If you’ve ever endured a spin class—and weren’t too sweaty and out of breath at the time—you might have unintentionally pondered two things that some managers should be be pondering on purpose.
One of those things is cadence. Cadence is periodic rhythm; like the cranking of your legs as they pedal with the music.
The other is ritual, which are the purposeful moments that dot your workout experience. The warm-up stretch, the reliable encouragement from your instructor, the cool down at the end.
But what does indoor cycling have to do with management technique?
Slice open a typical manager’s brain and you’ll find a lot of thinking about employee resources and time.
But managers who consider concepts like cadence and ritual are tapping into a way to harness their team’s energy. It might be the most important thing they can do, and there’s plenty of science that agrees.
Kick the drum, punch the clock
Think of cadence like a perpetual pulse. It’s the bass drum in the background, keeping the beat.
And while it can be steady, and generally predictable, when the beat changes the rest of the band tends to go with it.
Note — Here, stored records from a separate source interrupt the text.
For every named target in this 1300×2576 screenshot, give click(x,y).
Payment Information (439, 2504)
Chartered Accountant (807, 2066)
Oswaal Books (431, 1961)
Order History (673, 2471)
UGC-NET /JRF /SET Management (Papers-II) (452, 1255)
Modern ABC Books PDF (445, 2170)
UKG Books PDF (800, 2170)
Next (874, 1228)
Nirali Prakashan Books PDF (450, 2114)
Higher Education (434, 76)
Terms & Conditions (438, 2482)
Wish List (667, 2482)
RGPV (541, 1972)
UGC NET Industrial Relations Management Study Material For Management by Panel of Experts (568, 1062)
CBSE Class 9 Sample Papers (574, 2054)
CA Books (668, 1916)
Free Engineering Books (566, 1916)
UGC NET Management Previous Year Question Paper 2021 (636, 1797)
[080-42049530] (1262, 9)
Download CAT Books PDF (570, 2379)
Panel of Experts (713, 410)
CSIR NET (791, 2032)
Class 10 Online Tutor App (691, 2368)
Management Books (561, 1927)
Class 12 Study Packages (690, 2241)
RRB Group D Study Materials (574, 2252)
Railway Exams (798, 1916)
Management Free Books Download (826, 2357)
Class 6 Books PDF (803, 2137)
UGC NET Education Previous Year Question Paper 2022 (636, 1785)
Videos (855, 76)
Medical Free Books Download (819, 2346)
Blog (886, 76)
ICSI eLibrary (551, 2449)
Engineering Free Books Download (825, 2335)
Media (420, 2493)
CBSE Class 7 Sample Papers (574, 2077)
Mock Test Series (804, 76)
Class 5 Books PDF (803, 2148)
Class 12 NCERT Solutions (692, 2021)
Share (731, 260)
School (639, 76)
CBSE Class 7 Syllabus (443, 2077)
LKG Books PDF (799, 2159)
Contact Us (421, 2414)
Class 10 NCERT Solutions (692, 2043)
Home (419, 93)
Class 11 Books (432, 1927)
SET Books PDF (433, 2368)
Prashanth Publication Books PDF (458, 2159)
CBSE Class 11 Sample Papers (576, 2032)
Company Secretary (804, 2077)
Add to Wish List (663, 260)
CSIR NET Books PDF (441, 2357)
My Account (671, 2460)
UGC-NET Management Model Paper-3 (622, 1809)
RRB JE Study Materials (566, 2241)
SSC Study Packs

Which is why cadence at your workplace is so important. From the individual routines of your staff (get out of bed, brush teeth, commute to work, grab a coffee, etc.) to longer wavelengths like your company’s fiscal year, cadence manifests itself everywhere. (At Asana we use episodes to define our cadence.)
Establishing a cadence to your team’s work can generate structure and predictability. Cadence gives a team a feeling of demarcation, progression, resolution or flow. A pattern which allows the team to know what they are doing and when it will be done.